See How They Run (Embassy Row, #2)

“I do know.” Grandpa nods. “And I thank you.”


“I could step outside right now and tell the world that the US is refusing to cooperate with this investigation. Would you prefer I do that?”

“Threats, Alexandra? And here I thought we were having so much fun.”

“I am here because we want a resolution.”

“As do we,” Grandpa says.

“We cannot have this spiraling into something more of a spectacle than it already is.”

“You call the death of a West Point candidate a spectacle?”

“With all due respect, Mr. Ambassador, there are approximately two hundred people and two dozen television cameras outside at this very moment who are proving my point for me.”

“A United States citizen is dead and —”

“Alexei didn’t do it!”

When I push open the doors and step inside I see them look around as if wondering whether or not their discussion might have conjured me. Well, now I’m in their midst, and I can tell that neither of them is entirely sure what to do about it.

“Gracie,” Grandpa snaps. “Go to your room. I’ll speak to you later.”

“Oh. I’m sorry, Grandpa. Is this a bad time?”

I grin and turn to study the woman in my grandfather’s office. I look from her white hair worn in a sleek, chic bob all the way down to the tips of her designer heels. She’s so polished she reminds me of … Grandpa. But the Adrian Lady version. She is diplomacy personified.

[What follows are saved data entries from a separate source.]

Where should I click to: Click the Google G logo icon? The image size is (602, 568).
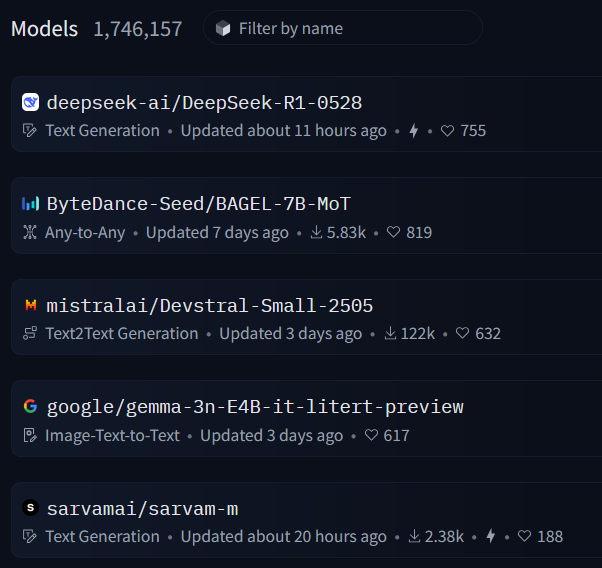pos(30,407)
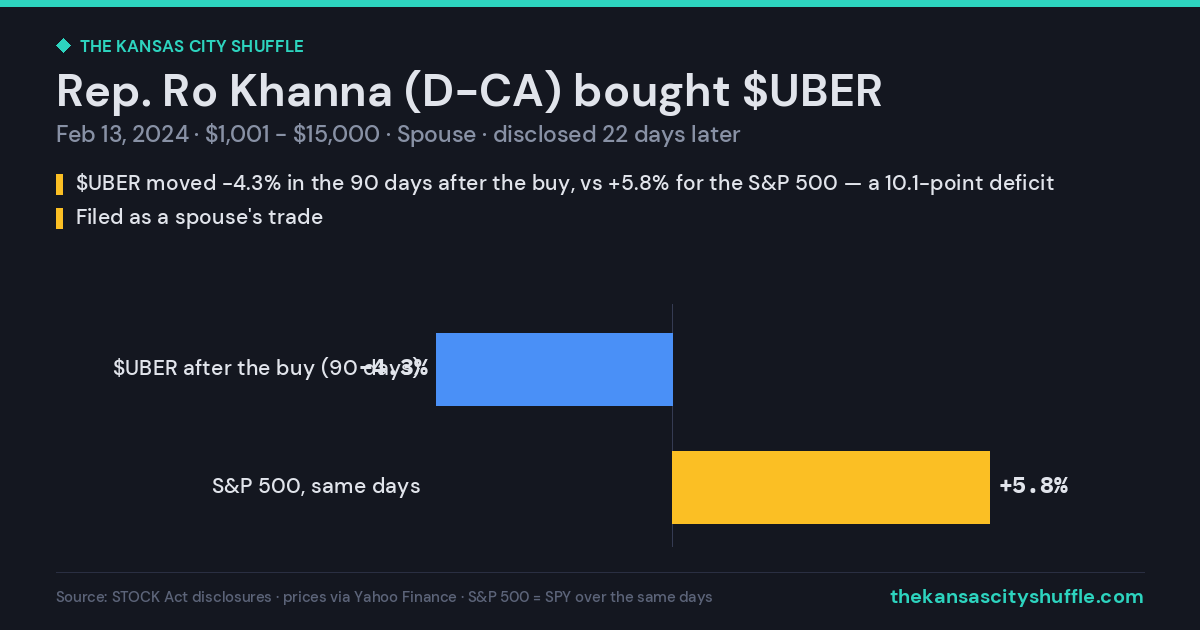Click the yellow marker beside the $UBER performance bullet
Screen dimensions: 1200x630
tap(59, 184)
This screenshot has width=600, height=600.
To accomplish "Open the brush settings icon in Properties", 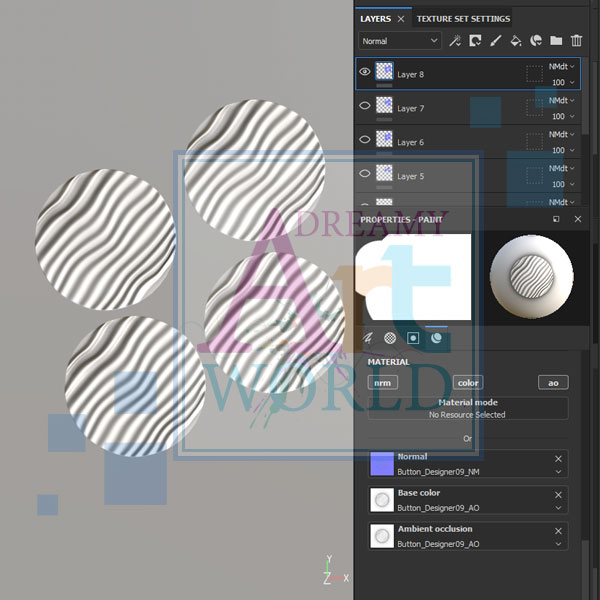I will coord(367,338).
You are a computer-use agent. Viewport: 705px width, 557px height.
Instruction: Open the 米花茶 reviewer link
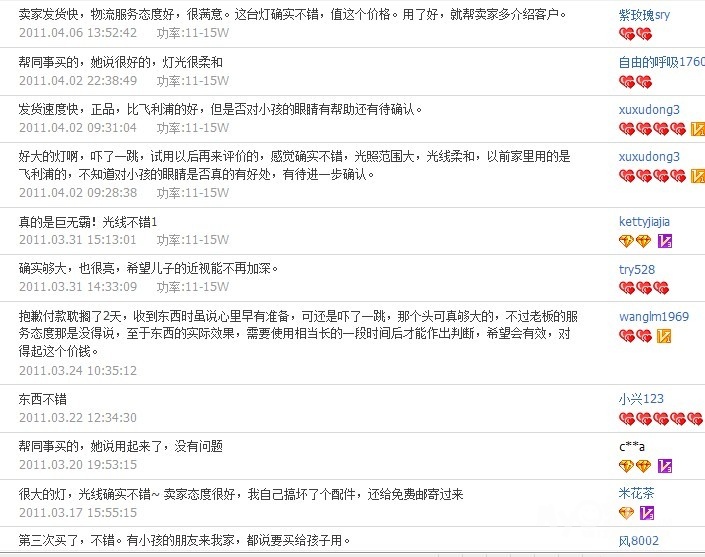636,493
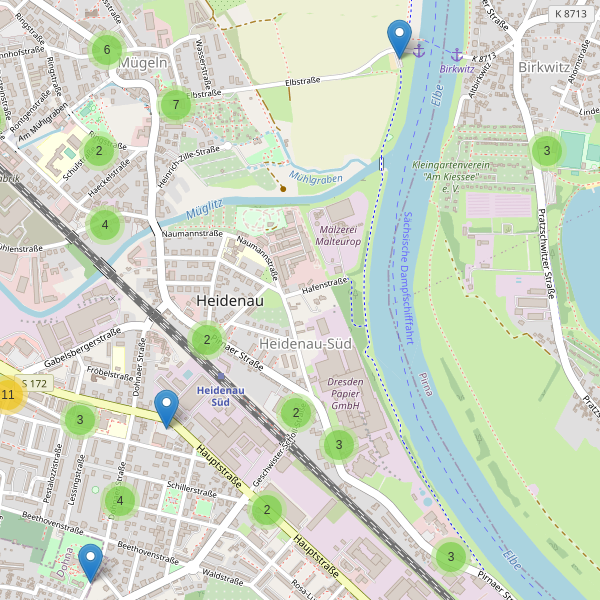Image resolution: width=600 pixels, height=600 pixels.
Task: Expand the green cluster of 7 on Elbstraße
Action: pos(176,104)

Something in my look must tell Grandpa that he’d have to summon the marines to drag me from this room, so he finally gestures in my direction.

“Madame Prime Minister, would you do me the courtesy of allowing me to introduce my granddaughter, Grace? Grace, you have the privilege of meeting Adria’s acting prime minister, Ms. Alexandra Petrovic.”

The last time I was this close to an Adrian prime minister I was at the wrong end of a gun. But I guess a week can change things. A week can change everything.

“Hello, Grace,” the woman says.

“Isn’t it your first week on the job?” I ask her.

“It is,” she says with a laugh. “It seems I’m going to have to — what is it you Americans say? — hit the ground running.”

The smile she gives me never quite reaches her eyes. This isn’t a chat, a friendly visit. I have to wonder what she’s heard about me. Does she know I’m the reason the man who had the job before her is in a coma right now and probably isn’t going to make it?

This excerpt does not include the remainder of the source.